Measurement of ROS production
For the measurement of ROS production, cells were treated with 20 μmol/L 5-(and-6)-chloromethyl-2′,7′-dichlorodihydrofluorescein diacetate, acetylated ester dye (Molecular Probes) for 15 min at 37°C, following a 12-h incubation with agents as indicated. Fluorescence was monitored in the FL-1 channel by a Becton Dickinson FACSCalibur using the CELL Quest software.

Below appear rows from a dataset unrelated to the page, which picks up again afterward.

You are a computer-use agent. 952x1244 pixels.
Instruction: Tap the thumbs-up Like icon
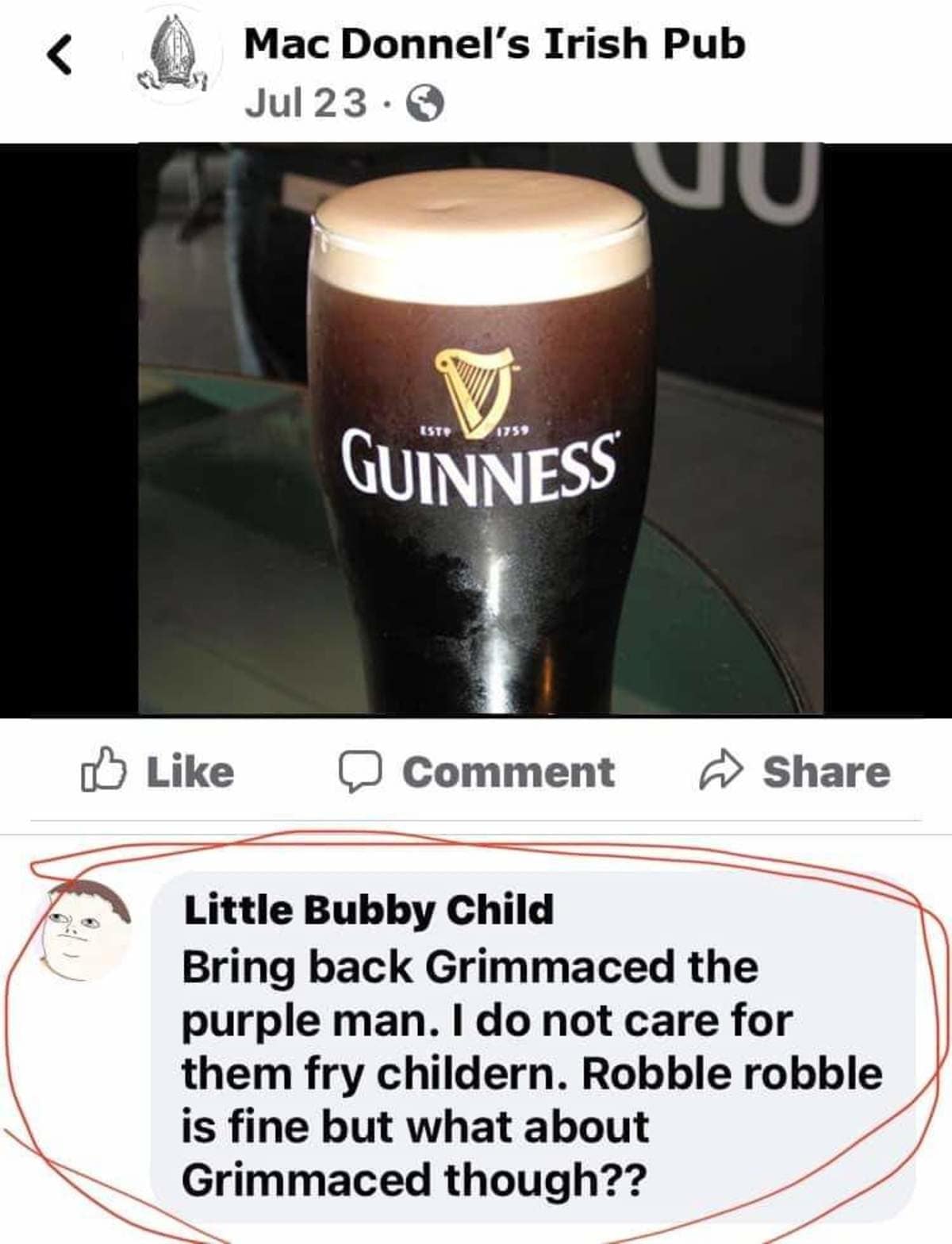coord(104,770)
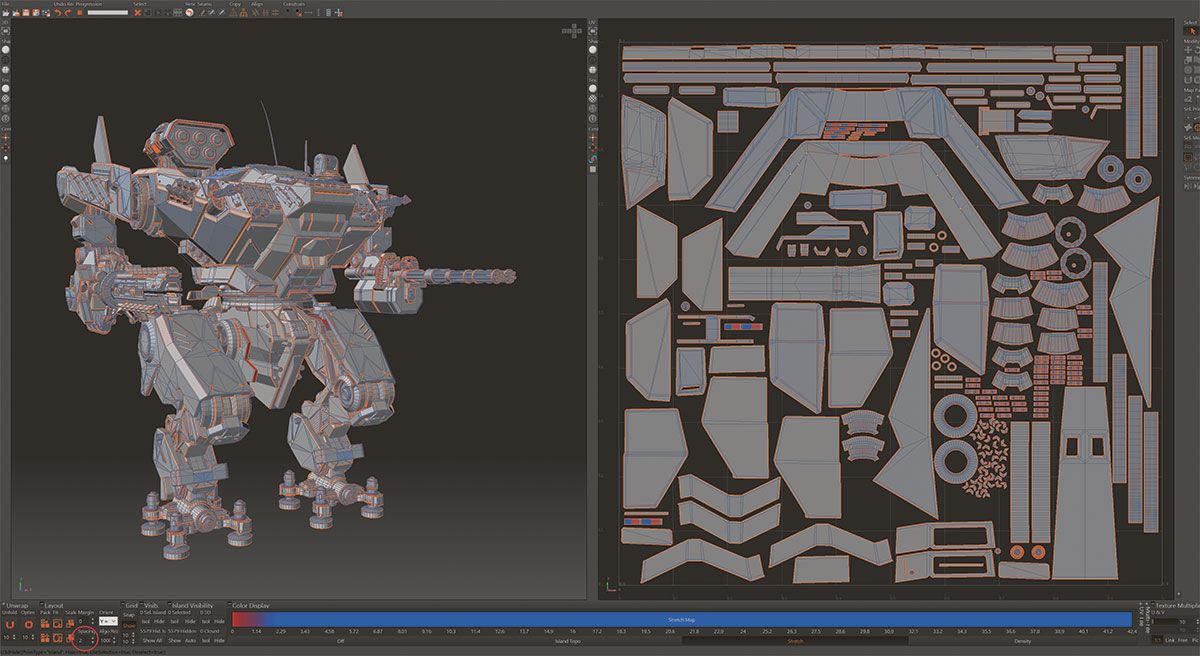Click the Undo arrow icon in the top toolbar
This screenshot has height=656, width=1200.
(x=57, y=13)
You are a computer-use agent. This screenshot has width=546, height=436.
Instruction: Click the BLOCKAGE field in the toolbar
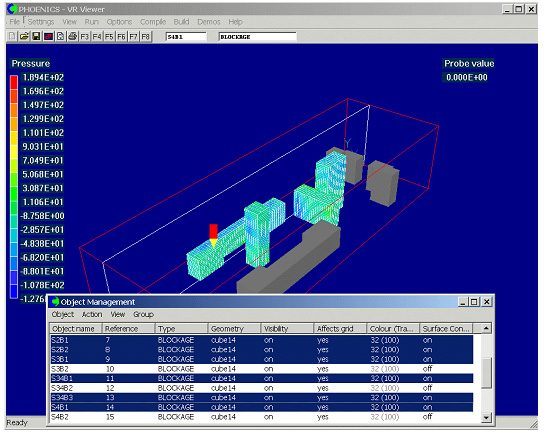point(257,37)
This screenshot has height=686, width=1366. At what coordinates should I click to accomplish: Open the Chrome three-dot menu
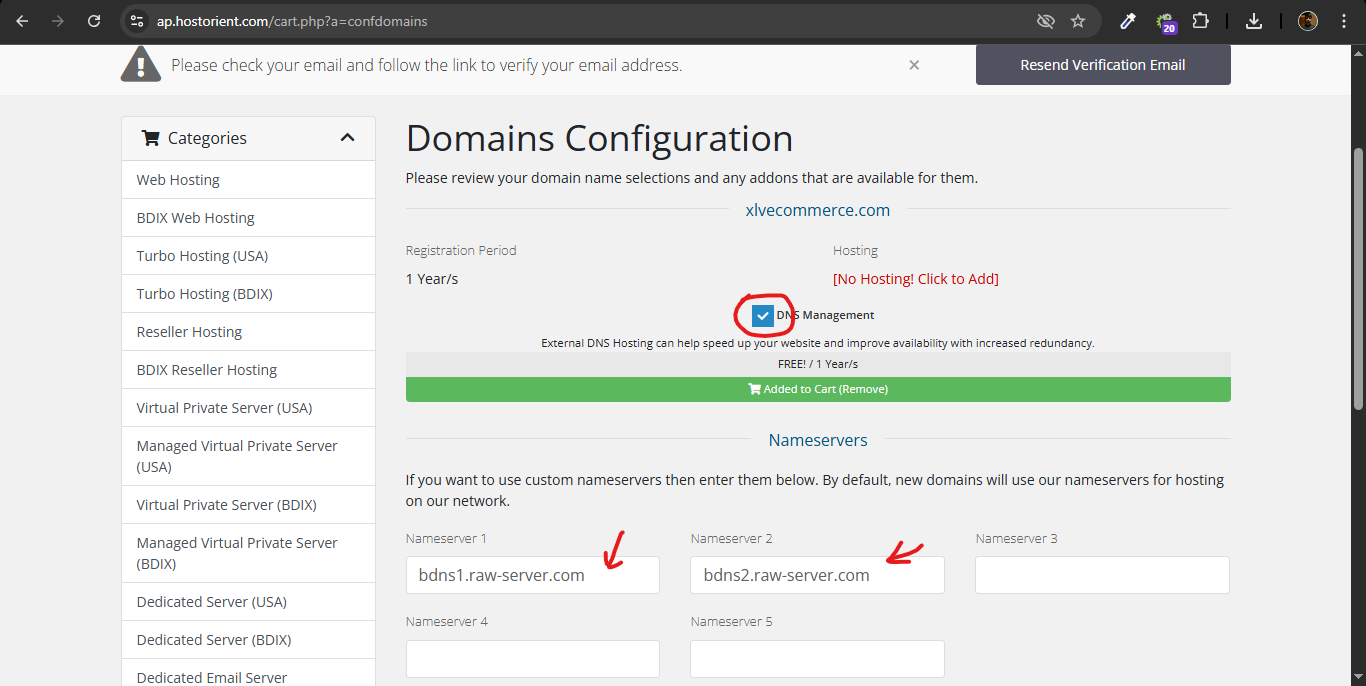[1343, 21]
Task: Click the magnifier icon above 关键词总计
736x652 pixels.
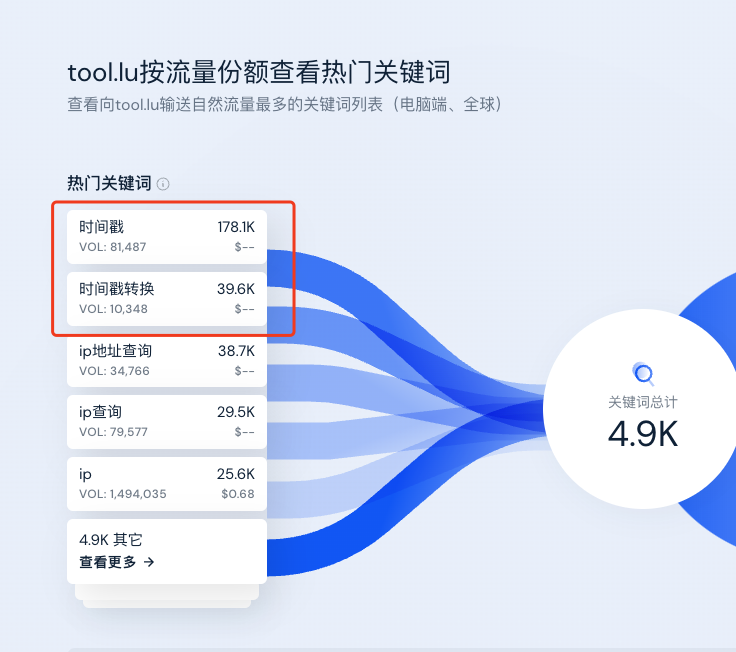Action: 644,375
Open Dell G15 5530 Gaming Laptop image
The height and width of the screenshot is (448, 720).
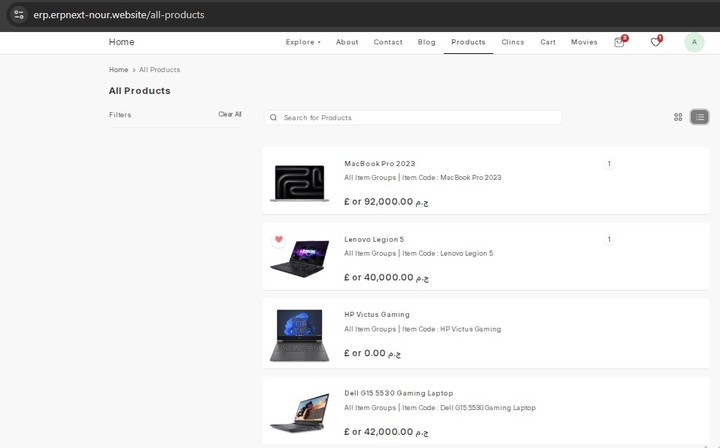299,412
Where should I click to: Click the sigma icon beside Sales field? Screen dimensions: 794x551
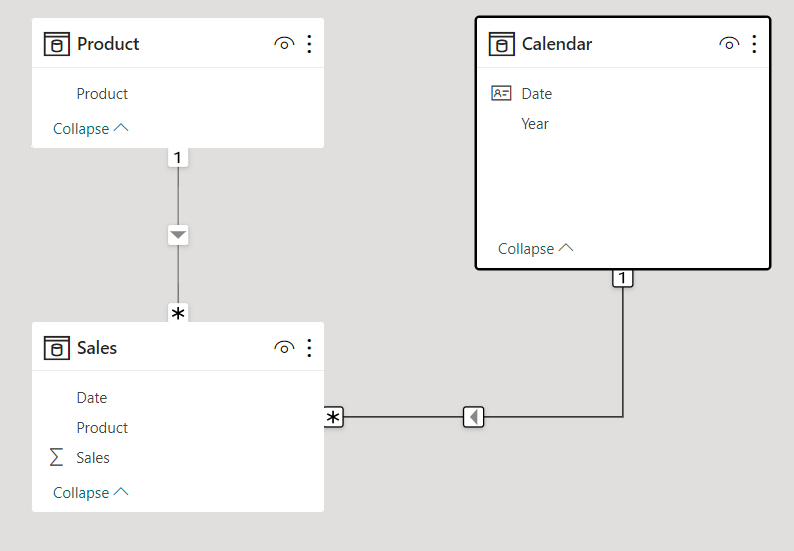[57, 457]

RNA isolation and real-time reverse transcription-PCR analysis
Total RNA was isolated from DLD-1 cells treated with agents for 24 h using Sepasol-RNA I (Nacalai Tesque, Inc.) according to the manufacturer's instructions. Total RNA (10 μg) was reversely transcribed to cDNA in a 20 μL reaction volume, with MMTV-reverse transcriptase (Promega), using oligo (dT) primers (Toyobo), according to the manufacturer's instructions. Quantitative real-time reverse transcription-PCR (RT-PCR) was carried out using a RT-PCR system GeneAmp5700 (Applied Biosystems) to quantify the expression level of Bcl-XL, survivin, cIAP-1, XIAP, CHOP, and DR5 mRNA normalized to 18S rRNA. Real-time RT-PCR primer probes were purchased from Applied Biosystems.
Transfection and luciferase assay
A series of CHOP reporter plasmids and the ER stress response element (ERSE) mutant plasmid pCHOP/mt ERSE (22, 23), and a series of DR5 reporter plasmids and the CHOP mutant plasmid pDR5/mtCHOP (24) were as described previously. DLD-1 cells were seeded at 1 × 105 cells per well in six-well plates and, after 24 h, were transfected with these plasmids or pGVB2 (a vacant control; 1.0 μg) using the DEAE-dextran method and a CellPhect transfection kit (Amersham Pharmacia). After 24 h, the cells were treated with various agents for 24 h and then harvested. Luciferase assays were carried out according to the manufacturer's instructions.
Small interfering RNA
The CHOP and DR5 small interfering RNA (siRNA) duplexes were purchased from Sigma. The DR5 siRNA (sense sequence, 5′-GACCCUUGUGCUCGUUGUCTT-3′; antisense sequence, 5′-GACAACGAGCACAAGGGUCTT-3′) or the CHOP siRNA (sense sequence, 5′-CCAGGAAACGGAAACAGAGTT-3′; antisense sequence, 5′-CUCUGUUUCCGUUUCCUGGTT-3′) was used to knock down the induction of DR5 or CHOP by VPA/15d-PGJ2, respectively. The LacZ siRNA was used as the siRNA control. One day before the transfection, DLD-1 cells were seeded at 5 × 104 cells per well in six-well plates without antibiotics. The CHOP and/or DR5 siRNAs (25 nmol/L) were transfected into cells using Lipofectamine RNAiMAX (Invitrogen) according to the manufacturer's instructions. Twenty hours after transfection, the cells were treated with or without VPA/15d-PGJ2 for 48 h and then harvested.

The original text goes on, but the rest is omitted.